--- Selected passage ---
-.-.-
Tuesday, January 3, 2006

A New Year’s halfolution–a conceit I will peddle tirelessly while the iron’s hot–is a poor man’s resolution, borne out of convenience and dissolved, similarly, by the situation at hand. Let’s say you walk to work. A resolution demands you do so out of fresh desire to improve your health, increase your heart rate, through the magic of ambulation. A halfolution begins when you miss the bus and ends when you carjack.

My Sunday halfolution, crafted on a back pew in church during a rare quarterly visit, would have me become a model attendee. You know the type: shows up on time or at all, doesn’t confuse sitting with standing, takes notes during sermons, never wonders whether “passing the peace” is a recipe for pandemic. The springboard for my halfolution was a speaker who would combine theory and practicality in riveting fashion, much like the seminary where he taught, on the topic of making worthwhile resolutions.

Did not work as advertised. There was approximately enough practicality to sustain a small packet of sea monkeys, for how long I couldn’t say. Some churchgoers bowed their heads as the first point came to a close, and not precisely in prayer, if you catch my drift. I wasn’t nearly so wretched. Know why? It’s a little something I call daydreaming. The louder sleepers were like, “Hrrrrngk,” but I was all, “Holy Shi– *snnnrk* –meah, it would be awesome to websling.”

Certainly I’m not unhappy with all churches. One buddy offered a piece of wisdom once, when asked why she willingly attended church consistently. “To start the week off right,” she replied. I’m sure someone at Wheaton could flowchart this, but I have a feeling she was onto something.
-.-.-
List every trait that the passage on New Year's halfolutions gives for the model churchgoer "type."

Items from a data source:
-.-.-
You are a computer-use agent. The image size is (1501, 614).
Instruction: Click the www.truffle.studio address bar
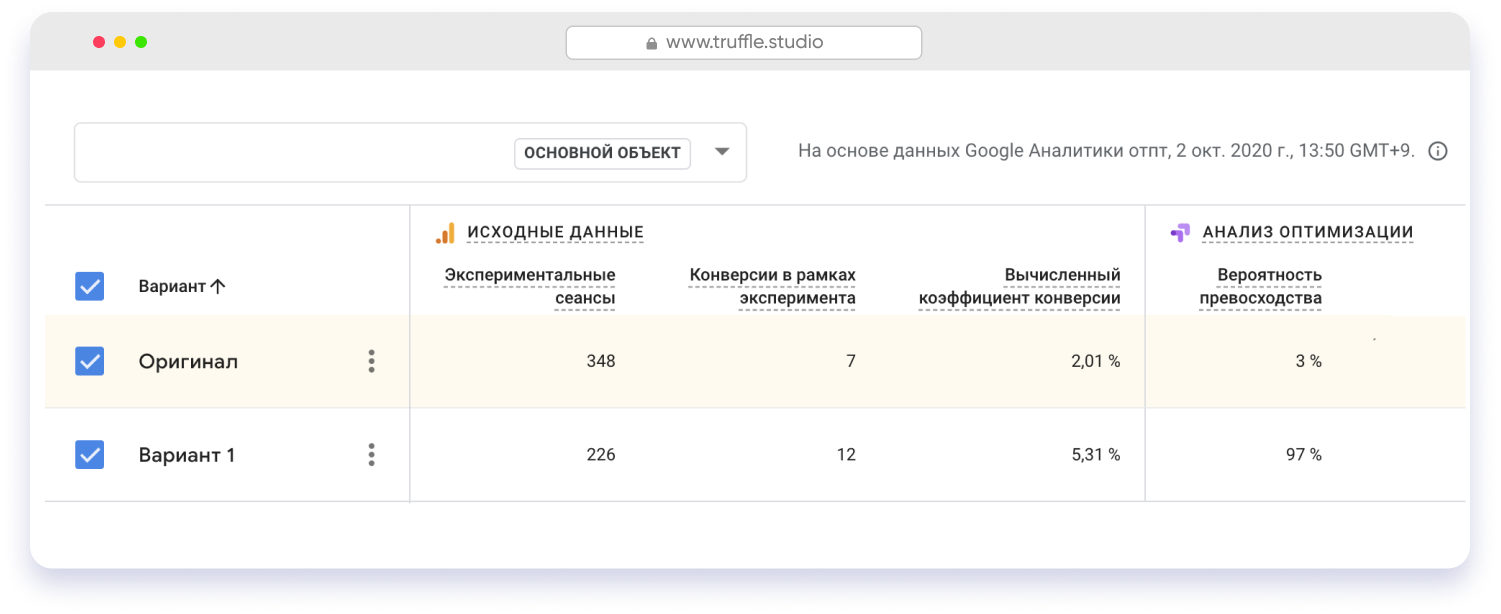[743, 43]

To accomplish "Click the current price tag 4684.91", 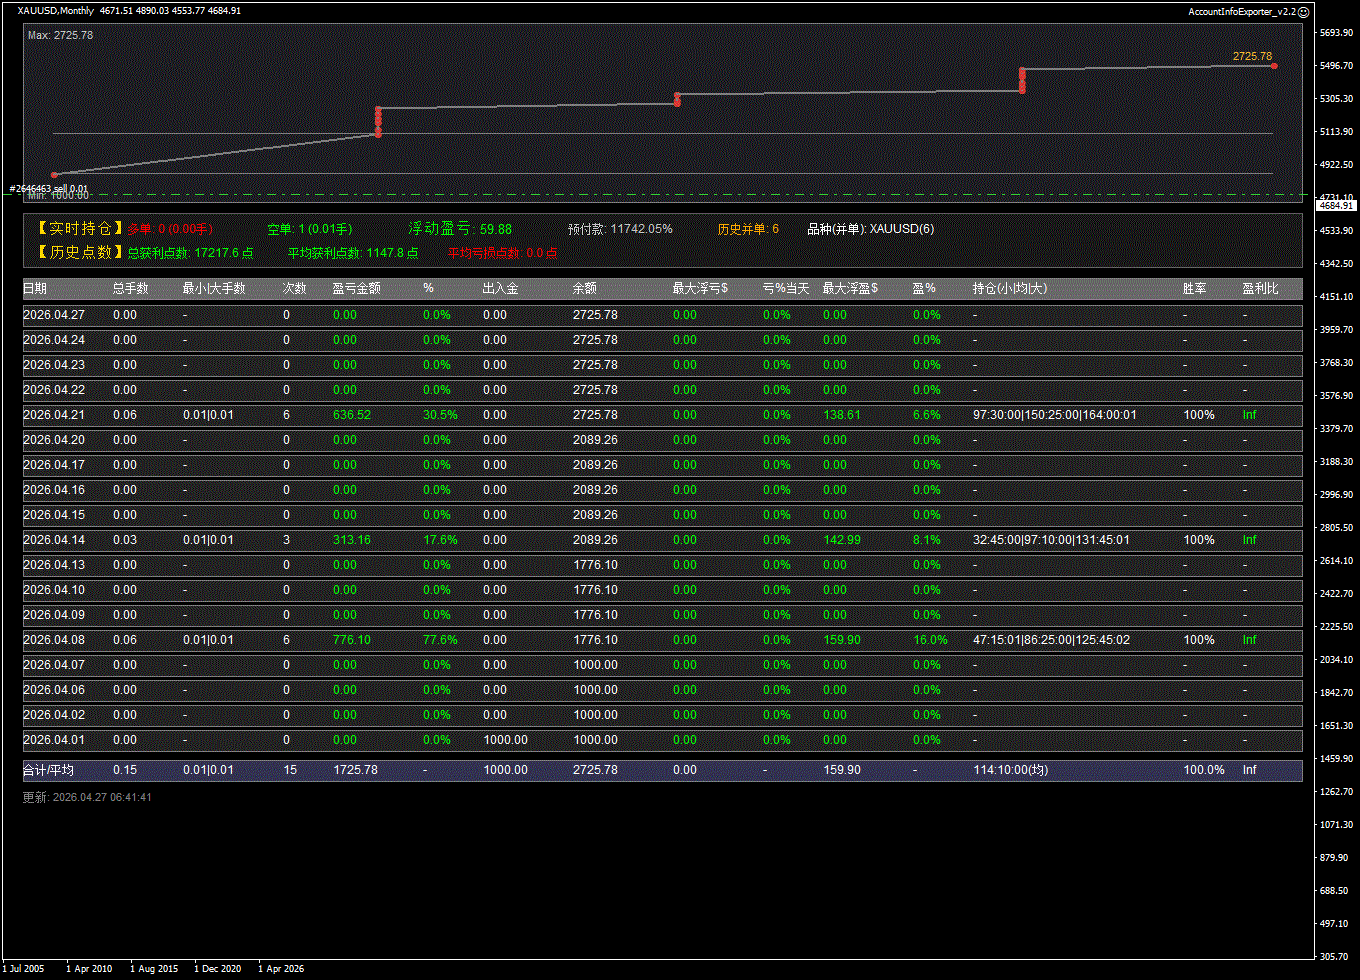I will click(x=1336, y=205).
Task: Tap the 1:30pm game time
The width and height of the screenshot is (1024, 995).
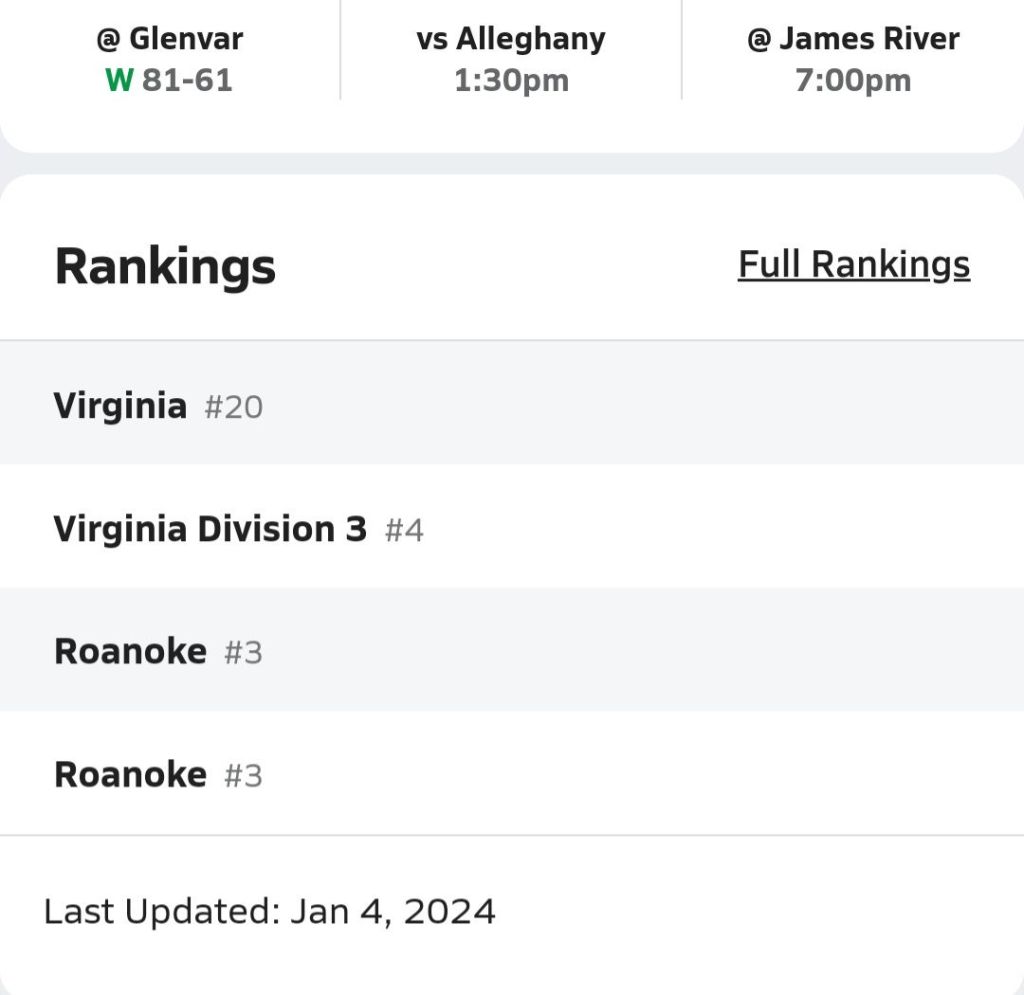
-.-.-
--- Task response ---
- Shows up on time, or at all
- Doesn't confuse sitting with standing
- Takes notes during sermons
- Never wonders whether "passing the peace" is a recipe for pandemic